More than photosynthesis: chloroplasts now discovered to also function as plant growth regulators

In 1967, the American biologist Lynn Margulis formulated her famous endosymbiosis theory, explaining the origin of mitochondria and chloroplast organelles inside eukaryotic cells. These organelles, once primitive bacteria, transferred most of their own genetic material to the cell nucleus. Thus, the cell nucleus, now containing most of the cell’s DNA became the cell’s "director" and supplier of most cellular proteins. Thanks to its role as "cellular director" the nucleus is constantly sending signals to other organelles to perform important cell functions such as division or differentiation.

The main function of the mitochondria and the chloroplasts as cell energy producers is well known.So is the fact that these organelles can inform the nucleus of their status and needs, through what is known as retrograde signaling. Mitochondria and chloroplasts use this retrograde signaling to request from the nucleus the proteins they need to produce energy.Furthermore, in animal cells, retrograde signaling has been shown to be important for a variety of cellular functions besides energy production.For example, in animal cells, mitochondria signaling to the nucleus modulates important processes such as cell division or tumor progression.

In the study now published in Nature Communications, the team led by the CSIC researcher at CRAG, Elena Monte, describes for the first time that the effects of retrograde signaling in plants go far beyond what had been described so far, being able to modulate the overall plant development. "We were surprised to discover that the signals coming from the chloroplasts have the ability to modify the development of the plant, circumventing the nucleus," explains Guiomar Martín, PhD student at CRAG and first author of the article. "Just as mitochondria signaling to the nucleus regulates key processes in animals, we now know that in plants the chloroplasts can regulate development through a new mechanism that we have been able to describe at the molecular level," adds the principal investigator of the study, Elena Monte.

The chloroplast: a stress sensor

CRAG’s research group used Arabidopsis thaliana seedlings under light-guided development (photomorphogenesis) and treated them with a drug that damages the chloroplasts. Surprisingly, the drug-treated plants acquired an appearance similar to the plants grown in the dark, indicating that the retrograde signaling was repressing the normal photomorphogenesis despite the presence of light. In view of this result, the researchers sought to understand the molecular mechanism underlying this effect.

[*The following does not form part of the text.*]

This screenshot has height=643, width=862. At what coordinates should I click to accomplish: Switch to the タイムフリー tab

Subsequent experiments indicated that the nuclear gene GLK1 is central to photomorphogenesis development, and is regulated by retrograde signaling and a group of light-sensitive proteins called PIFs. In darkness, the PIF proteins are abundant and prevent the action of GLK1, but when the seedling reaches the soil surface and is exposed to sunlight, the PIF proteins degrade, allowing GLK1 to promote the photomorphogenic development of the seedling, including for example, leaf expansion and chlorophyll (and therefore green color) acquisition. However, when the chloroplasts are damaged (e.g. when applying the drug) or detect stressful environmental conditions (e.g. when subjecting the plant to excessive illumination) the expression of GLK1 is downregulated in response to the chloroplast retrograde signaling by a mechanism independent of the PIFs. Thanks to this molecular mechanism, that temporarily suppresses development, the plant is protected from photooxidative damage while awaiting favorable growth conditions.

Thus, the article published now in Nature Communications, describes for the first time that the chloroplasts function as a stress sensor antenna, able to temporarily take the cell control from the nucleus to modify the development and protect the plant.

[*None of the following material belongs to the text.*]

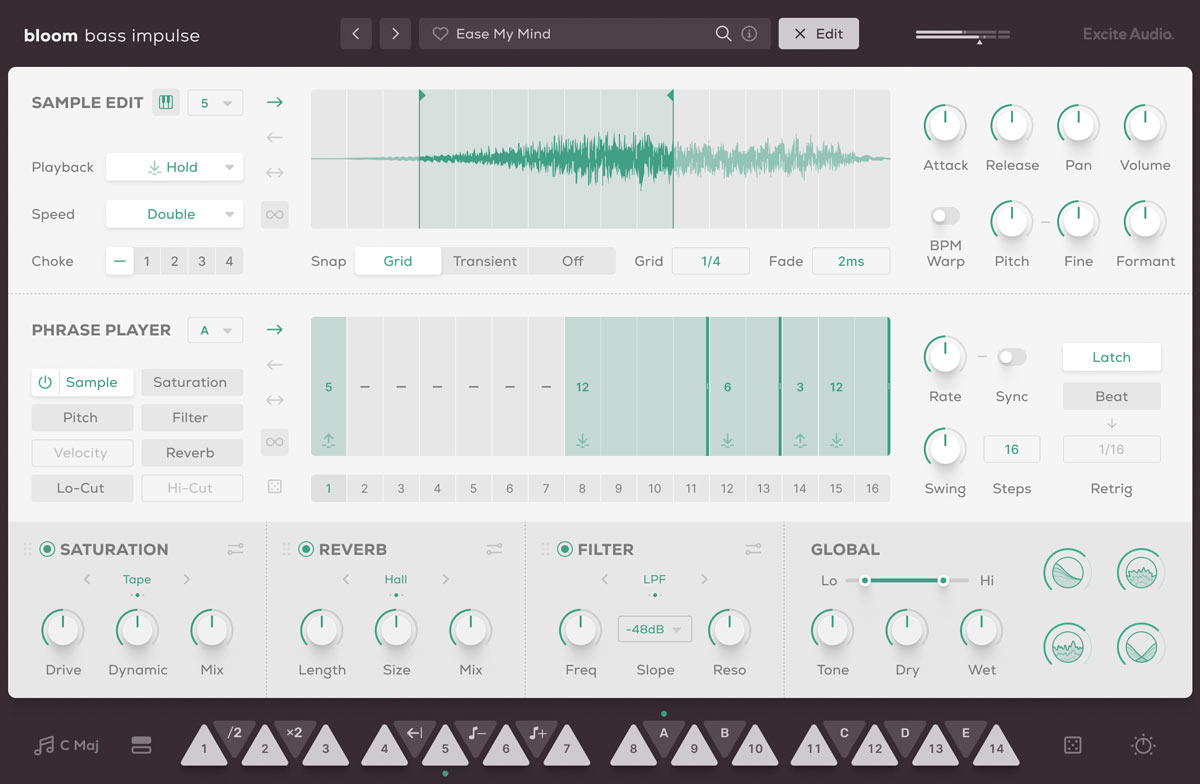Click the dice randomize icon at bottom right
Viewport: 1200px width, 784px height.
[1072, 745]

For Elena Monte, "this work helps to understand how endosymbiotic organelles in eukaryotic cells can change the overall development of the organism." "In plants, this knowledge can help in finding solutions to cope with the increased radiation, and therefore an excess of light, as a result of climate change," she adds.

Other researchers who participated in this work are: CRAG researchers, Pablo Leivar and Dolores Ludevid, and the researchers from the University of California, Berkeley, James M. Tepperman and Peter H. Quail. This work has count with the financial support from projects and fellowships by the Spanish Government, the Generalitat de Catalunya, and the European Comission (Marie Curie program) to Elena Monte’s research group members; and by grants from the NIH and the USDA to Peter H. Quail.

Reference article:

Guiomar Martín, Pablo Leivar, Dolores Ludevid, James M. Tepperman, Peter H. Quail & Elena Monte “Phytochrome and retrograde signalling pathways converge to antagonistically regulate a light-induced transcriptional network” Nature Communications. May, 2016

Image:

Microscopic image of cells of Arabidopsis thaliana seedling stem. Chloroplasts are shown in green and the cell nuclei in blue.